Durant le mandat de Bolsonaro (janvier 2019-janvier 2023), le nombre de saisies de terres appartenant à des communautés indigènes a pratiquement triplé. Le Brésil a également affiché l’un des pires bilans mondiaux en termes d’homicides à l’encontre des personnes LGBT.

Sur le plan idéologique, l’approche de l’ancien président à l’égard des minorités telles que les Brésiliens noirs, la population indigène, les habitants pauvres des favelas et les personnes LGBT peut être résumée par le terme de colorblind (aveuglement assumé vis-à-vis de la couleur de peau). En 2018, Bolsonaro est ainsi apparu arborant un t-shirt portant le slogan « Minha cor é o Brasil » – « Ma couleur est le Brésil ».

Le concept de colorblindness consiste à ignorer les différences entre individus liées à leur couleur de peau, à leur orientation sexuelle, à leur origine ethnique ou à d’autres facteurs encore. Cette approche soutient que l’égalité entre les groupes s’obtient en minimisant les distinctions et en considérant la population brésilienne comme uniforme. Lula, quant à lui, défend une vision multiculturelle qui consiste à reconnaître et à valoriser les différences entre ces groupes.

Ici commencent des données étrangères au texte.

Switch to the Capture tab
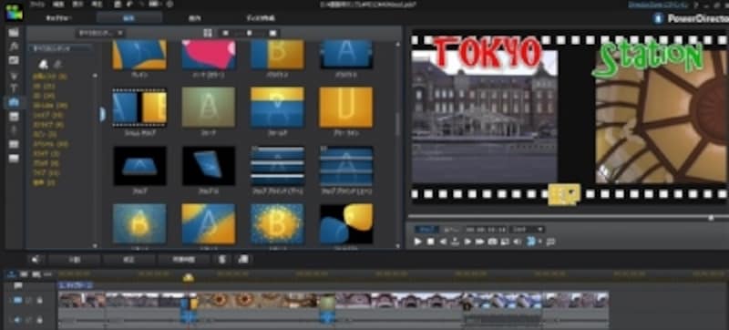pyautogui.click(x=59, y=18)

Le Brésil « colorblind » sous l’administration Bolsonaro

Au cours de son mandat, Bolsonaro a mis en avant la vision d’une société brésilienne homogène, où les différences de couleur de peau et d’appartenance à tel ou tel groupe social n’avaient aucun impact sur la vie des citoyens.

Or, des études montrent que ce sont les individus appartenant aux groupes dominants qui ont tendance à faire pression en faveur de l’approche colorblind car ils y voient un moyen de maintenir leurs privilèges vis-à-vis des groupes marginalisés. Les chercheurs ont établi depuis longtemps que les politiques publiques qui ignorent les différences entre les groupes peuvent entraver la lutte contre les injustices structurelles. Au Brésil, les conséquences de telles politiques se traduiraient par la préservation du statu quo et la conservation de l’emprise sur le pouvoir d’hommes blancs hétérosexuels issus de milieux privilégiés.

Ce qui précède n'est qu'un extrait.